Temerix nunca sonreía. Asintió de manera cortante, como un hombre a quien le dan órdenes innecesarias con condescendencia.
—¡Eh! —exclamó Ataelo. Habló rápido en sakje con los jefes y todos ellos sonrieron. Se volvió de nuevo hacia Kineas—: Si el viento para nosotros, les damos fuego en la cara.
Kineas apretó los labios y asintió.
—De acuerdo —dijo.
Por la mañana, los llevó a todos de gira por los límites invisibles de su diamante hasta que todos los hombres entendieron sus órdenes. Al anochecer, Samahe fue a decirle que la columna macedonia estaba acampada ochenta estadios río arriba.
Aquella noche volvió a soñar que sostenía el rayo con la mano y Ataelo lo despertó antes del alba con novedades de los oteadores. Los macedonios estaban en marcha.

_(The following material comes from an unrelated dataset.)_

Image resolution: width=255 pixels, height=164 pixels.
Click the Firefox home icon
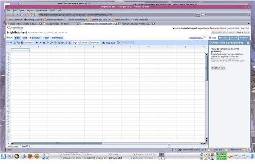31,14
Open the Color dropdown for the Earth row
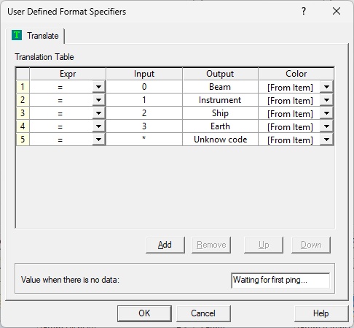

Resultaba difícil esconder a ochocientos hombres. Equipos de sindones borraron las huellas del camino principal mientras el pequeño ejército ocupaba sus posiciones. Los hombres se apresuraban innecesariamente y se hacían daño. Un caballo cayó por el terraplén de una orilla y hubo que sacrificarlo, y la operación de descuartizarlo y deshacerse del cuerpo requirió tanto tiempo que Kineas estuvo a punto de gritar de frustración.